A framework for few-shot evaluation of language models.
https://www.eleuther.ai
MIT License
7.08k stars 1.9k forks source link

Loaded AutoModelForCausalLM has no grad_fn #2523

Closed Yufei-Gu-451 closed 1 hour ago

Yufei-Gu-451 commented 2 hours ago

I am working on understanding the model gradients in LM inference. I attempted to capture the gradient in _loglikelihood_tokens methods with modified Huggingface Model class and loaded AutoModelForCausalLM from pretrained huggingface checkpoints.

# Compute Cross-Entropy Loss
logits_reshaped = logits.view(-1, logits.size(-1))  # [seq, vocab]
targets = cont_toks.view(-1)  # [seq]

loss = F.cross_entropy(logits_reshaped, targets, ignore_index=-1)
loss.requires_grad = True

# Zero the gradients of the model and enable input requie_grads
self.model.zero_grad()
self.model.enable_input_require_grads()

# Enable gradient checkpointing with custom settings
self.model.gradient_checkpointing_enable()  # Enables gradient checkpointing
self.model.config.gradient_checkpointing_kwargs = {"use_reentrant": False}

for name, param in self.model.named_parameters():
      print(param.grad_fn)

# Compute gradients using autograd.grad
grads = torch.autograd.grad(loss, self.model.parameters(), 
                                                retain_graph=False,
                                                allow_unused=True)

However, all model parameters have no grad_fn (printed None). I attempted on Llama and Mistral and get the same results.

Is there anyway I can load some AutoModelForCausalLM models with enabled grad_fn?

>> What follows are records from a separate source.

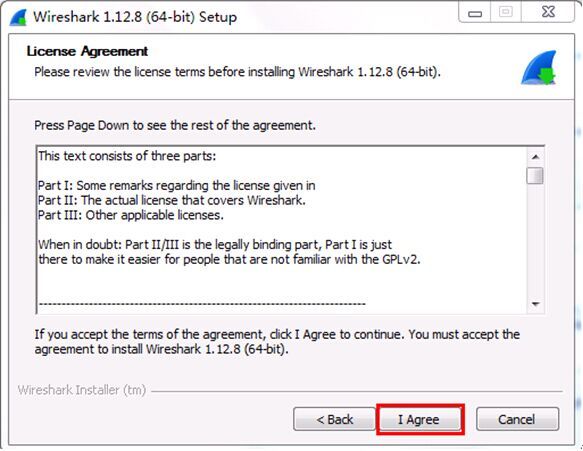The height and width of the screenshot is (451, 583).
Task: Click the Wireshark installer logo in header
Action: pyautogui.click(x=538, y=67)
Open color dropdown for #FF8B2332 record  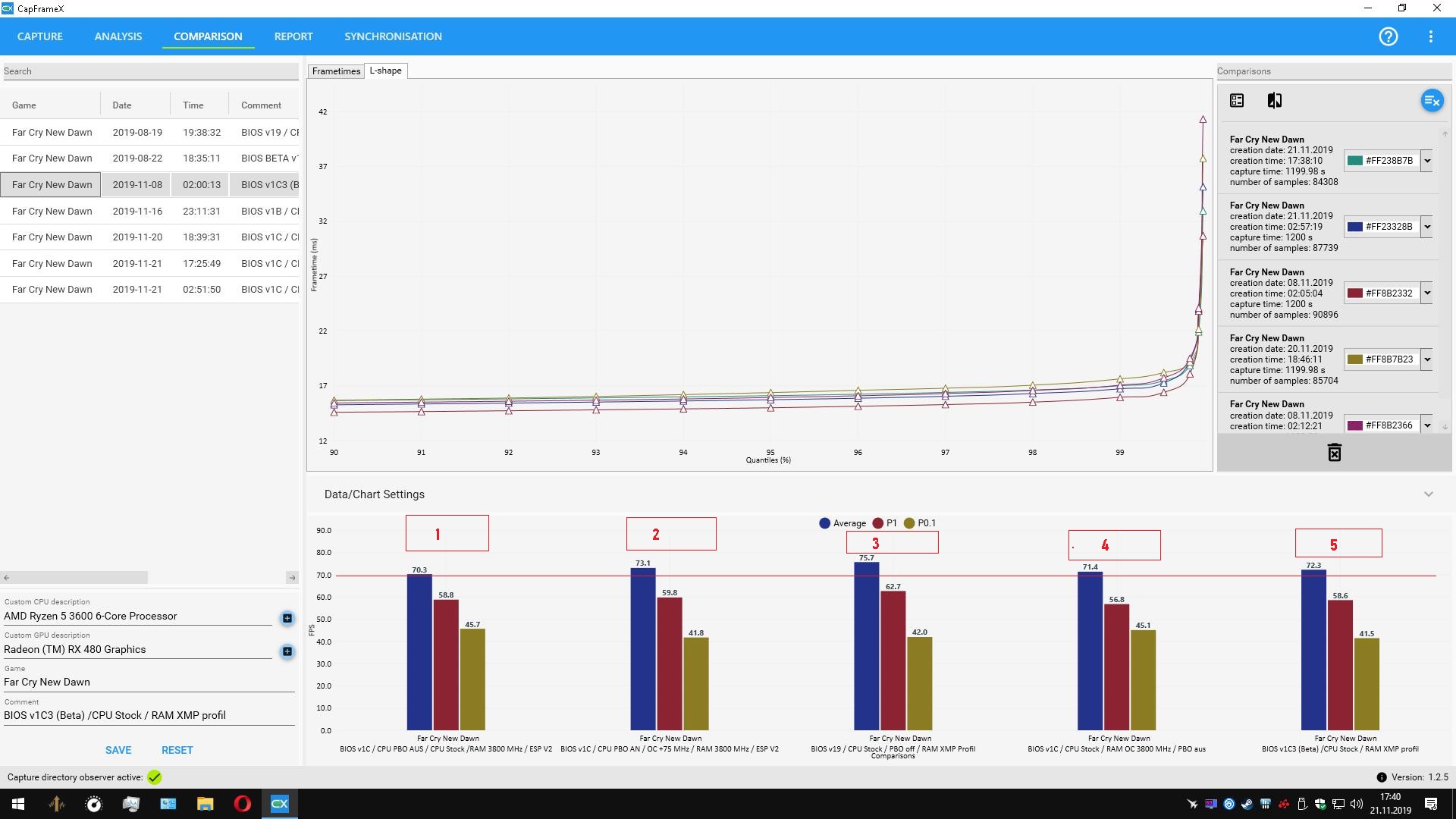pyautogui.click(x=1426, y=293)
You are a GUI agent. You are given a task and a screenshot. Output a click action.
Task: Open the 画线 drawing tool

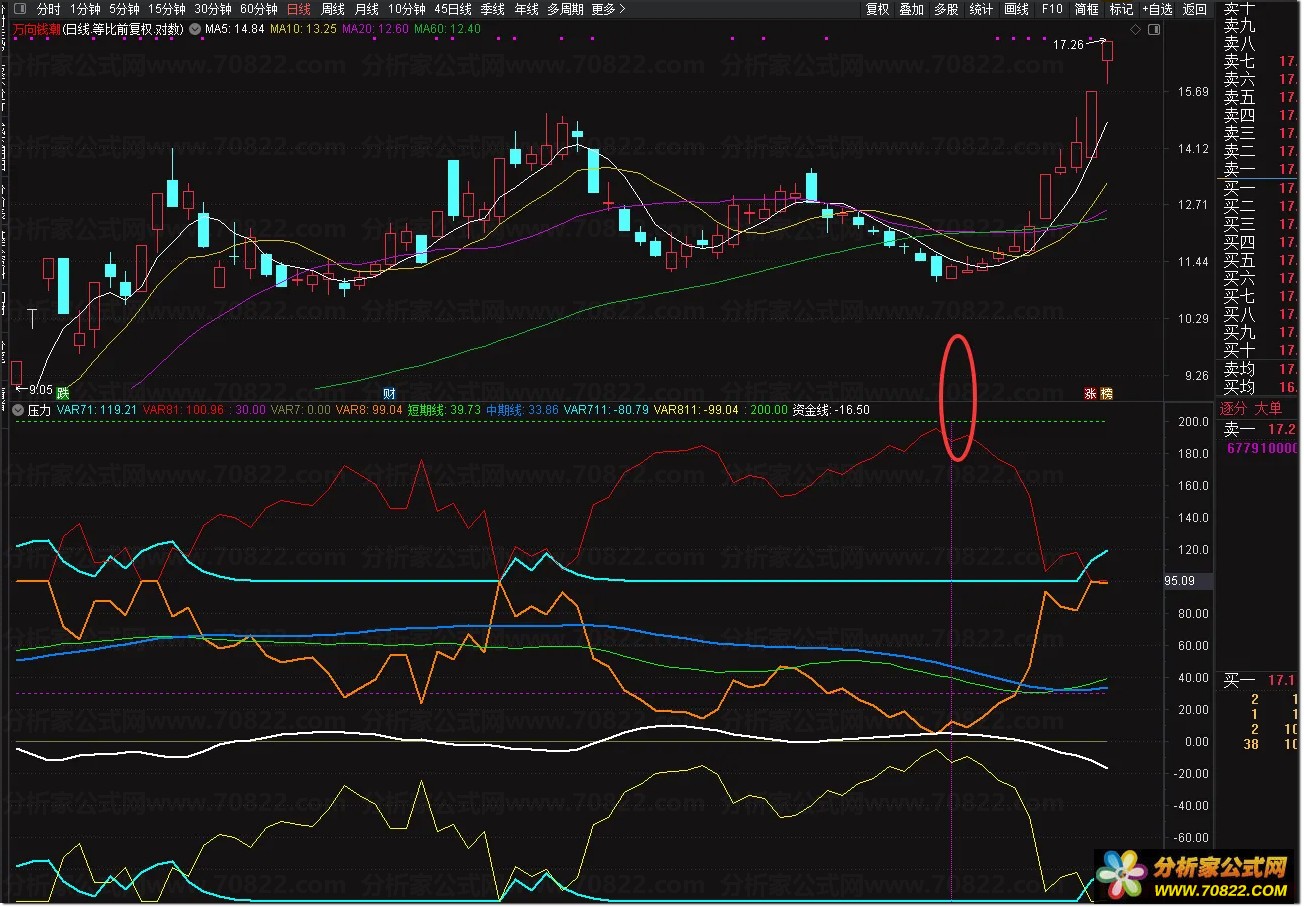coord(1016,9)
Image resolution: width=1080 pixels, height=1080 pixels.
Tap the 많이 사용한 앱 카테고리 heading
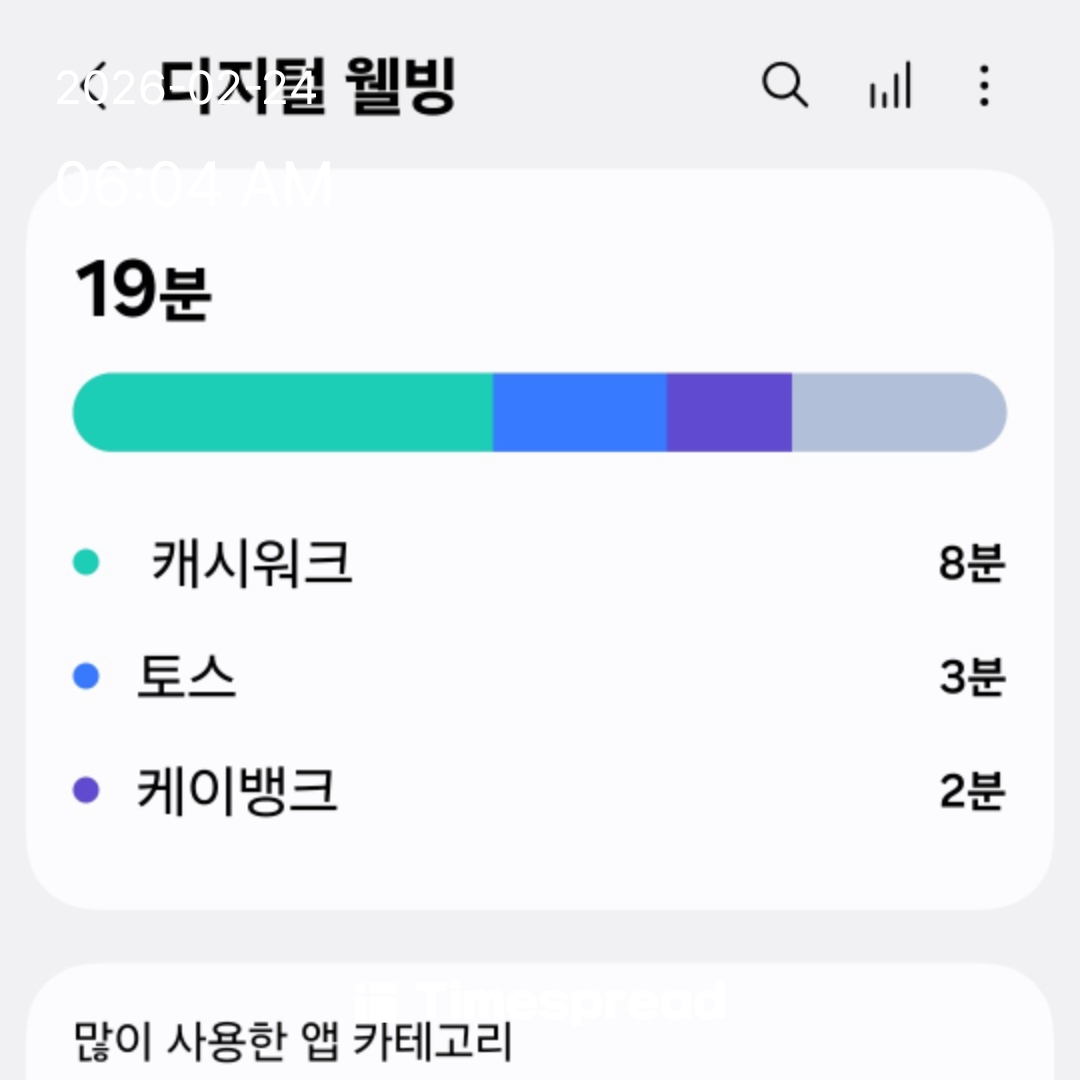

baberabb commented 2 hours ago

Hi! did you overload the _model_call method? : https://github.com/EleutherAI/lm-evaluation-harness/blob/5680a2e6b5cf1a1621d8ff68d3d0e83e8b2731d3/lm_eval/models/huggingface.py#L846

We also set it to eval mode here: https://github.com/EleutherAI/lm-evaluation-harness/blob/5680a2e6b5cf1a1621d8ff68d3d0e83e8b2731d3/lm_eval/models/huggingface.py#L202-L204

Yufei-Gu-451 commented 1 hour ago

Thank you for your kind response. My issue is fixed by enabling torch.grad() in the _model_call method (simply comment out lines 202 to 204 is not enough).